Do this>
Which lines of the data, retyped with no changes, run from the line containing "Given: Click the setting sun on the horizon" up to and including the line containing "pos(894,884)"? Give only those lines.

Records shown>
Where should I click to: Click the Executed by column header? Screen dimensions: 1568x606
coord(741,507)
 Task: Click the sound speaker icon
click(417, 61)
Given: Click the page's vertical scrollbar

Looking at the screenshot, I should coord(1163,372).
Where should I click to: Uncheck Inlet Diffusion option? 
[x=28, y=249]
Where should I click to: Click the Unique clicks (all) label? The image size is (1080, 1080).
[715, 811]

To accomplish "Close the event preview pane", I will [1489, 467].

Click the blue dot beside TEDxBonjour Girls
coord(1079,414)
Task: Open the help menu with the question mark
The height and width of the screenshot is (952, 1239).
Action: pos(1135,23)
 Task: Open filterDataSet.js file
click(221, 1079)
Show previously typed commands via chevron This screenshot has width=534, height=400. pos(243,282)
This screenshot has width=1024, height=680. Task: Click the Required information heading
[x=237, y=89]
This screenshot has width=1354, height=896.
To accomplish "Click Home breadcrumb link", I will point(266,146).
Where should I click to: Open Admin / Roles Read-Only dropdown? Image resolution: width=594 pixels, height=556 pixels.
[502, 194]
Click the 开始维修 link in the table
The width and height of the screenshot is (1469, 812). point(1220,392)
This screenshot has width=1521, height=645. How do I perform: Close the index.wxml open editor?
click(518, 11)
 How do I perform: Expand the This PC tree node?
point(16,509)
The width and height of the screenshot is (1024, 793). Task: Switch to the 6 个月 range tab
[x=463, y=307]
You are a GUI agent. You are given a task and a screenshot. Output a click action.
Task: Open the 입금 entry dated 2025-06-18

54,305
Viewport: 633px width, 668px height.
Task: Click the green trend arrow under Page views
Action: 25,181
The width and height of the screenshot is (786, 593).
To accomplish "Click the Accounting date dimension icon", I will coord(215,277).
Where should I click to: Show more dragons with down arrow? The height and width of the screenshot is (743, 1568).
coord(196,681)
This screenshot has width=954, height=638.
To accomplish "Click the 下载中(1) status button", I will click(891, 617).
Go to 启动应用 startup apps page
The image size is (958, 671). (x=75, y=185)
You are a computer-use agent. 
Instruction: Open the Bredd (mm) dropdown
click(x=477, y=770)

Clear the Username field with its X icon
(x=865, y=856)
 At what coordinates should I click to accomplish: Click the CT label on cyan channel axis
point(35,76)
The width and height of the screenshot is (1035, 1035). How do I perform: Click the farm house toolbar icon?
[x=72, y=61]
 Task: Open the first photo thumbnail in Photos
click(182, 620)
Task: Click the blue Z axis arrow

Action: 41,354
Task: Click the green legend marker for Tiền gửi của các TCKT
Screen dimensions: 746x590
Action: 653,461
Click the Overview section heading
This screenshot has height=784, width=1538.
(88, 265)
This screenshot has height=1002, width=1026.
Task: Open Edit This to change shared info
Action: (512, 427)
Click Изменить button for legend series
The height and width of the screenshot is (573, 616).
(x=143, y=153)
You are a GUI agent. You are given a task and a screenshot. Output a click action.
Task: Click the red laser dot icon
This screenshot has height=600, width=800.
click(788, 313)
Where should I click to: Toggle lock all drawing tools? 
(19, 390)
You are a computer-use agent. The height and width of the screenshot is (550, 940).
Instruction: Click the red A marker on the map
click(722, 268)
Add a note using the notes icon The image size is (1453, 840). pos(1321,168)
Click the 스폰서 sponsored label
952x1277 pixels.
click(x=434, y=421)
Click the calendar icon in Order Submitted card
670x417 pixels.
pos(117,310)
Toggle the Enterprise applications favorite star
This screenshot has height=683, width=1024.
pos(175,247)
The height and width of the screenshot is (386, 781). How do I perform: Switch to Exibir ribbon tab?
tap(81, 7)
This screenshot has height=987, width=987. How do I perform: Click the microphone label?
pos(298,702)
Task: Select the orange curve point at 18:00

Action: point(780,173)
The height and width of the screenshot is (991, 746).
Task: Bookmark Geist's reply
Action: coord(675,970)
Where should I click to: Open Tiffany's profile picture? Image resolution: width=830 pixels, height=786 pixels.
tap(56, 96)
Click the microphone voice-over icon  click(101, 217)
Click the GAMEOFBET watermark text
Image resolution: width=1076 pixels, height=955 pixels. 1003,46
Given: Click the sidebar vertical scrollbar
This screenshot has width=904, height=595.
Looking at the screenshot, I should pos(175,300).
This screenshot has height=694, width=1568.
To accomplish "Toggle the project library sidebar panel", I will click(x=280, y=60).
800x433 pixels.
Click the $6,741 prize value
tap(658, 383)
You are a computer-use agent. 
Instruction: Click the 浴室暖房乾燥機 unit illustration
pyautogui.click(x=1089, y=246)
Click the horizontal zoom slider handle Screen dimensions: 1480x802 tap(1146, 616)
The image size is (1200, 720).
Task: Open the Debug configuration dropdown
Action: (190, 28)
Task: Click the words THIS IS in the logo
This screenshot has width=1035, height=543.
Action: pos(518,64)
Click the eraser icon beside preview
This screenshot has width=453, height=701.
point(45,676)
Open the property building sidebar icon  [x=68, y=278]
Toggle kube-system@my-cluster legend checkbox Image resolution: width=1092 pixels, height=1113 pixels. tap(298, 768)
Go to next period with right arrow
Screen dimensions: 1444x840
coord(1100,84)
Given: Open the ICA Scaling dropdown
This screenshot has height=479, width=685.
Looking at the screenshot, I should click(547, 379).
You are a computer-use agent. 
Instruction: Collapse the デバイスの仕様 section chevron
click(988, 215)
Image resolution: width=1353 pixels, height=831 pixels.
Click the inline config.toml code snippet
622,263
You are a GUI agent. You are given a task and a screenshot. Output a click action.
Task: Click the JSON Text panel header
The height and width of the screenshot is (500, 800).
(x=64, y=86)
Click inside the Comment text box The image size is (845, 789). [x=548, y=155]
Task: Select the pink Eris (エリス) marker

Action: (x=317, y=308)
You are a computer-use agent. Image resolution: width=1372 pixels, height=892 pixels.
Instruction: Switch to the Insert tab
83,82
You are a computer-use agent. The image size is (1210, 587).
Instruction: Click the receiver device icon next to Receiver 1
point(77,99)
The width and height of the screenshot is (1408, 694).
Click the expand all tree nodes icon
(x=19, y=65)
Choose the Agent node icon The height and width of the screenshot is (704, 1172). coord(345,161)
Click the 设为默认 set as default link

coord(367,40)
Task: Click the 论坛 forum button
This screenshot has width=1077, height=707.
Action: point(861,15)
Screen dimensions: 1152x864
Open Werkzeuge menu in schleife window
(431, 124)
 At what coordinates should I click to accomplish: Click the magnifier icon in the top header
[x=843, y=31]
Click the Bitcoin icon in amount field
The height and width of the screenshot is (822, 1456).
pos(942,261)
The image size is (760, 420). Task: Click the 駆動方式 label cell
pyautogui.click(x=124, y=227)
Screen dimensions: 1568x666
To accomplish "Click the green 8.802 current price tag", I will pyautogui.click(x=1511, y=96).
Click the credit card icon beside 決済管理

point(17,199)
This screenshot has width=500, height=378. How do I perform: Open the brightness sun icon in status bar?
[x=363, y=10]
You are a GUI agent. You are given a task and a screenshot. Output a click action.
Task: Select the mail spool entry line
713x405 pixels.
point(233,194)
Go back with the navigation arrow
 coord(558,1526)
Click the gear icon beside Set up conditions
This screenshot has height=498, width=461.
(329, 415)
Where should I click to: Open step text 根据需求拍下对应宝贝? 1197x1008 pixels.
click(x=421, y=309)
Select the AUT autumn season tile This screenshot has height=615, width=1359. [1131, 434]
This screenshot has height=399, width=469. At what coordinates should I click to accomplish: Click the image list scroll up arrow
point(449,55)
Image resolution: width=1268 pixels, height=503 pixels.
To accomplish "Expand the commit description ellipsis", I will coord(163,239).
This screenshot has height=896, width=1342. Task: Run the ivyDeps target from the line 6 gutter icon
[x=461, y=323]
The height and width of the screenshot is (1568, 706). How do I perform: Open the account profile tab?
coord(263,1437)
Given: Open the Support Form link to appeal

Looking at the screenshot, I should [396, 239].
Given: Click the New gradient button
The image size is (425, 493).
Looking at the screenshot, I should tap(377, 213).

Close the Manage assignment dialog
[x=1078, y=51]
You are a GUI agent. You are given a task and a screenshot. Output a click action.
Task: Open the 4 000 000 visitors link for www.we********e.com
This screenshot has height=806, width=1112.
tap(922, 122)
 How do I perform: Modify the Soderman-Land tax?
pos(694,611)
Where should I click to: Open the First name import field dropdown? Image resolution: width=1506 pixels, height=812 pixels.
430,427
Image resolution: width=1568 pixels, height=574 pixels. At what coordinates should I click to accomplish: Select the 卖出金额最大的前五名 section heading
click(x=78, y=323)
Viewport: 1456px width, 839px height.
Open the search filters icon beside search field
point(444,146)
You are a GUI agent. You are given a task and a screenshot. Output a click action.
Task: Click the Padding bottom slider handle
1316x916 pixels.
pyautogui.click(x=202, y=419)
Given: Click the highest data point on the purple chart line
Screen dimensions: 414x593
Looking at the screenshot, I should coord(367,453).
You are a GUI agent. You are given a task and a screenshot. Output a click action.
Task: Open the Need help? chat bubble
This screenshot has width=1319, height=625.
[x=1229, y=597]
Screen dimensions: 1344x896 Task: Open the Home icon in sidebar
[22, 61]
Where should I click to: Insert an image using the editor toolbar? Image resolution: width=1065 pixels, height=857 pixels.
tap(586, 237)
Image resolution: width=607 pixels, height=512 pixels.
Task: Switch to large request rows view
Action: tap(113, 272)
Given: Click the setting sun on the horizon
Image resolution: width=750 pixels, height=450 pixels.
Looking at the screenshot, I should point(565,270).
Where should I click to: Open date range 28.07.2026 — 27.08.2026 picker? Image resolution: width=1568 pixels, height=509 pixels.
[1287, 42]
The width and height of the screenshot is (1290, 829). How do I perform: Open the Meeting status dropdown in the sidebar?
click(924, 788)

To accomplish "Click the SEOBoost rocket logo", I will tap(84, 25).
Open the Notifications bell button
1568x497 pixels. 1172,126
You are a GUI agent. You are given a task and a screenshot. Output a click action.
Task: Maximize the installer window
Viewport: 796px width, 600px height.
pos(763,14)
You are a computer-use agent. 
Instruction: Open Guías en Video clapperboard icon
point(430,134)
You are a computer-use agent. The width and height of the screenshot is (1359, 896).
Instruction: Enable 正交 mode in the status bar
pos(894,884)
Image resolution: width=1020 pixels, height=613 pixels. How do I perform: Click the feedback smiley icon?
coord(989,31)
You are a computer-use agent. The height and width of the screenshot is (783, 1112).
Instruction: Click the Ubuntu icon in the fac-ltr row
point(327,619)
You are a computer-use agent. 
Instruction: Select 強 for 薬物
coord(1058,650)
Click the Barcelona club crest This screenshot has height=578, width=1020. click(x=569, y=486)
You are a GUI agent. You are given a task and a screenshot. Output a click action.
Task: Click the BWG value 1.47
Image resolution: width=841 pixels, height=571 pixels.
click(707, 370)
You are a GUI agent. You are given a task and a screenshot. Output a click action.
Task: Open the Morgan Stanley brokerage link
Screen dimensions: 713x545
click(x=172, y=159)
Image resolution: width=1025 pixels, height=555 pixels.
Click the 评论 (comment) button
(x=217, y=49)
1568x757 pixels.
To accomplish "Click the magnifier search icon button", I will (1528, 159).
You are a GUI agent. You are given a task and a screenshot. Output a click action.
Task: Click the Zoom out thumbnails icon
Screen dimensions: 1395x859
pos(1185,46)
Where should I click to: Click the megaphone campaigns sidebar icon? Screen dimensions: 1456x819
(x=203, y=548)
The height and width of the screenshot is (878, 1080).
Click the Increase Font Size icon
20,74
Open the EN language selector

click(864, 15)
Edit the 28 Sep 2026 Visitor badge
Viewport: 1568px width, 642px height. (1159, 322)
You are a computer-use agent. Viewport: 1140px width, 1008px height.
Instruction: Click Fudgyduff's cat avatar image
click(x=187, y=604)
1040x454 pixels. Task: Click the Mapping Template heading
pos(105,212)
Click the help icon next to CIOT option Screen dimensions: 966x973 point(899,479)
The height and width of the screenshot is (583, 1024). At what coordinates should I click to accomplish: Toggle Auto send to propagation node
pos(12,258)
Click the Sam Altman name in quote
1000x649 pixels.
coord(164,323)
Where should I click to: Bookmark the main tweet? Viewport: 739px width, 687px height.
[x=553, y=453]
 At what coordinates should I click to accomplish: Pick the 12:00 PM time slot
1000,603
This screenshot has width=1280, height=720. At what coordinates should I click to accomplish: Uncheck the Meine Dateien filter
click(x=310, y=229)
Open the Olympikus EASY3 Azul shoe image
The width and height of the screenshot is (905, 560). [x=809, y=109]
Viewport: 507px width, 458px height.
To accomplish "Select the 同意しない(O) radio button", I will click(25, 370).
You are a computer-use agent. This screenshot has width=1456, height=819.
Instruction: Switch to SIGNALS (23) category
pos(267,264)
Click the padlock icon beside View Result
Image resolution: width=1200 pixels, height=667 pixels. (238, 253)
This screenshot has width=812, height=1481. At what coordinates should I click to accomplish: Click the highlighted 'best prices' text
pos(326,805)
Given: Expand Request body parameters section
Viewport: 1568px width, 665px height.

Written response>
Given: Click the setting sun on the horizon
Image resolution: width=750 pixels, height=450 pixels.
Looking at the screenshot, I should point(565,270).
Where should I click to: Open date range 28.07.2026 — 27.08.2026 picker? Image resolution: width=1568 pixels, height=509 pixels.
[1287, 42]
The width and height of the screenshot is (1290, 829). How do I perform: Open the Meeting status dropdown in the sidebar?
click(924, 788)

To accomplish "Click the SEOBoost rocket logo", I will tap(84, 25).
Open the Notifications bell button
1568x497 pixels. 1172,126
You are a GUI agent. You are given a task and a screenshot. Output a click action.
Task: Maximize the installer window
Viewport: 796px width, 600px height.
pos(763,14)
You are a computer-use agent. 
Instruction: Open Guías en Video clapperboard icon
point(430,134)
You are a computer-use agent. The width and height of the screenshot is (1359, 896).
Instruction: Enable 正交 mode in the status bar
pos(894,884)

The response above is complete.